Zumal ich mich frage: Wer von den Jüngeren kann eigentlich noch was mit den Symbolen Schlange, Äskulapstab und Schale anfangen? Ich könnte jetzt böse werden und über Bildungsversagen lamentieren, etwa, dass es für heutige Generationen besser wäre, wir würden die drei Symbole gegen ein sprühendes Nasenspray ersetzen, das würden sie eher kapieren. Aber lassen wir das.
Ein Wechsel würde teuer
Selbstredend ist mir klar, dass jede Veränderung mit Aufwand verbunden ist. Ein Wechsel zum grünen Kreuz würde bedeuten, dass wir nicht nur unser Außenschild, sondern auch Werbematerialien, Packungen und zig andere Dinge anpassen müssten – teuer, teuer.

Ziel der Übung
Beantworte die folgenden Fragen zum Textauszug knapp.
1. Welche drei Symbole werden genannt?
2. Wogegen könnte man diese Symbole für heutige Generationen laut Text besser ersetzen?
3. Was müsste bei einem Wechsel zum grünen Kreuz außer dem Außenschild noch angepasst werden?

Bereitgestelltes Material
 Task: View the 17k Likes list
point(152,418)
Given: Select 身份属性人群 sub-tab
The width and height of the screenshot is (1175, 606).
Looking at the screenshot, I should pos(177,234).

Lösung
1. Schlange, Äskulapstab und Schale.
2. Gegen ein sprühendes Nasenspray.
3. Werbematerialien, Packungen und zig andere Dinge.